Vétérinaire spécialisée en médecine interne sportive, ESMP

En pratique au quotidien comment prévenir les blessures ?

Télémédecine vétérinaire

La télémédecine vétérinaire est une forme de pratique à distance basée sur l’utilisation des nouvelles technologies. Le recours à la télémédecine est bénéfique pour le suivi d’une écurie de chevaux de course.
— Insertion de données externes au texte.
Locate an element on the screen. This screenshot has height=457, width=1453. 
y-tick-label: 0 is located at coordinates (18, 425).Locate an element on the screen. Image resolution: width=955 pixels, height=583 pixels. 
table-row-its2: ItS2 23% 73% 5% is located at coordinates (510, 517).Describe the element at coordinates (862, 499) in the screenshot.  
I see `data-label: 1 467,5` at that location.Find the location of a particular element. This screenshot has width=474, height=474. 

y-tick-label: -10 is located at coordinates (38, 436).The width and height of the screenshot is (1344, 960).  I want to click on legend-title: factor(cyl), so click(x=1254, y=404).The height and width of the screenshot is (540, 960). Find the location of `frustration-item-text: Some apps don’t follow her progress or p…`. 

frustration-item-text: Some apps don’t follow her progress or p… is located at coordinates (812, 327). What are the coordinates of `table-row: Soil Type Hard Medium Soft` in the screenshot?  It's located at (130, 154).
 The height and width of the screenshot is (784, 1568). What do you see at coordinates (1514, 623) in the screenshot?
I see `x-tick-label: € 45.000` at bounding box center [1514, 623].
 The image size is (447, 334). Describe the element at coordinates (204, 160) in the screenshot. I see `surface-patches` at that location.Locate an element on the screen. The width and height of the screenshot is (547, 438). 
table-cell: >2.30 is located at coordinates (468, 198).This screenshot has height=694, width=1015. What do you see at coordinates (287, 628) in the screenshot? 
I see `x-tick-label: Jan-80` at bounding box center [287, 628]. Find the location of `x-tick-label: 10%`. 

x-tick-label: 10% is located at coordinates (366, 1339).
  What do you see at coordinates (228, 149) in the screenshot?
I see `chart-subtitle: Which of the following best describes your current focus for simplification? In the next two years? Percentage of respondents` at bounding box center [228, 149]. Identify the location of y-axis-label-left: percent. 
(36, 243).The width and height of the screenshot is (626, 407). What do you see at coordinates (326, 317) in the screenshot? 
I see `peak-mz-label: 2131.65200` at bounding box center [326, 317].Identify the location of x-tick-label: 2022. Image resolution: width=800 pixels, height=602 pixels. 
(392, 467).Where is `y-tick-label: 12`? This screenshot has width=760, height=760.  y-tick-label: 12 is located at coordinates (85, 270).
En effet, il est possible d’utiliser un capteur tel qu’EQUIMETRE afin d’effectuer un travail de prévention. Les données d’entraînement collectées peuvent être accessible à distance pour le vétérinaire. Ce dernier est alors à même de surveiller les chevaux à l’entraînement depuis son cabinet et d’investiguer plus en profondeur certains cas suspects. Il peut donc prioriser ses consultations. Ce travail de télémédecine permet également de détecter des pathologies à distance grâce à la consultation d’ECGs à l’effort enregistrés à distance par le capteur.

Effectuer un travail de prévention avec le capteur EQUIMETRE

En règle générale, les paramètres à monitorer en priorité sont : la fréquence cardiaque, la récupération et les données locomotrices.

La fréquence cardiaque – Paramètre mesurant le fitness du cheval, c’est également un indicateur de détection de la douleur. Acquérir un historique de données à comparer permet de déceler une fréquence cardiaque anormalement élevée afin de détecter un éventuel problème cardiaque ou une douleur pouvant annoncer une fracture.

La récupération – En analysant l’évolution de la fréquence cardiaque, vous pouvez voir comment le cheval a travaillé et récupéré. Le niveau de récupération du cheval est quantifié et peut donc être comparé avec d’autres entraînements. Une mauvaise récupération peut alerter sur d’éventuelles pathologies subcliniques.

Les paramètres locomoteurs – Il est possible de détecter une boiterie grâce à l’analyse de l’indicateur de symétrie : un cheval qui souffre aura tendance à modifier ses foulées et sa locomotion afin de soulager le membre douloureux. En agissant ainsi, le cheval n’est plus symétrique. Une augmentation de la cadence peut également être synonyme de douleur. En effet, si un membre est douloureux, le cheval ne mettra pas toute la puissance nécessaire à la tenue d’une bonne amplitude, et il devra donc faire des foulées plus fréquentes pour tenir la vitesse demandée.